*What to do*. Starting at the top of the entries below, set down every line exactly, please, until you reach the line with "Image resolution: width=950", which is included too.

::: Given records :::

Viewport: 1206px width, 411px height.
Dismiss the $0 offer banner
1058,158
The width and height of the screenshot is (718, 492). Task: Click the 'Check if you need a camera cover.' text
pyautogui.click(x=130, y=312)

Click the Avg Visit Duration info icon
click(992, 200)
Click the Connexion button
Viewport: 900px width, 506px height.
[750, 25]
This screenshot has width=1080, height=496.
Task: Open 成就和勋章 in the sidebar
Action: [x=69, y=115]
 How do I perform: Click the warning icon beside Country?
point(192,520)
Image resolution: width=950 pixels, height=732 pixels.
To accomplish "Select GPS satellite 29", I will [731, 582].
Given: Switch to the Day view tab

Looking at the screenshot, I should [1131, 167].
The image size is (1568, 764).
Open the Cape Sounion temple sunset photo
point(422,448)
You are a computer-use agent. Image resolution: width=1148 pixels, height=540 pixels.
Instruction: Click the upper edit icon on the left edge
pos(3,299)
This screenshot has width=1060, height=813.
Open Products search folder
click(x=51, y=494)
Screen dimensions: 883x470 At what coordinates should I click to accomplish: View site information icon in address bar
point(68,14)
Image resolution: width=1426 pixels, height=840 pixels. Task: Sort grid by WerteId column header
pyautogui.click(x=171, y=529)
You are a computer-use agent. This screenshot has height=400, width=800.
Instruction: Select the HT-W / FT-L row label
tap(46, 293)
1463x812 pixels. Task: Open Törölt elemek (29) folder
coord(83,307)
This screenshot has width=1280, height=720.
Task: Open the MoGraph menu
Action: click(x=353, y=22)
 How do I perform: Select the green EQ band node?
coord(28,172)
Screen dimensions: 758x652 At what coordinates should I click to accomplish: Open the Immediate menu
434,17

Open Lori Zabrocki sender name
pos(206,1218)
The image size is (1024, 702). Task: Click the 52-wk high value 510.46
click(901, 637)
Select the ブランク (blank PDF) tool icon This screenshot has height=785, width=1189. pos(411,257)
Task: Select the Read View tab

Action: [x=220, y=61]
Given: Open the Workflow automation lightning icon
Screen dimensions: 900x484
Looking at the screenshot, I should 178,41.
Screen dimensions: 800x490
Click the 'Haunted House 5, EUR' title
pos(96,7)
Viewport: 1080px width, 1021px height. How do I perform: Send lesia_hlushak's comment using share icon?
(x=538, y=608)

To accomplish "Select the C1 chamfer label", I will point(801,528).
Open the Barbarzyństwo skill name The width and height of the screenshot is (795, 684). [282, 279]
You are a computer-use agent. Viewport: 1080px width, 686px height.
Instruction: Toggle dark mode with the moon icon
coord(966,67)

:::

*Answer space*.
Viewport: 1206px width, 411px height.
Dismiss the $0 offer banner
1058,158
The width and height of the screenshot is (718, 492). Task: Click the 'Check if you need a camera cover.' text
pyautogui.click(x=130, y=312)

Click the Avg Visit Duration info icon
click(992, 200)
Click the Connexion button
Viewport: 900px width, 506px height.
[750, 25]
This screenshot has width=1080, height=496.
Task: Open 成就和勋章 in the sidebar
Action: [x=69, y=115]
 How do I perform: Click the warning icon beside Country?
point(192,520)
Image resolution: width=950 pixels, height=732 pixels.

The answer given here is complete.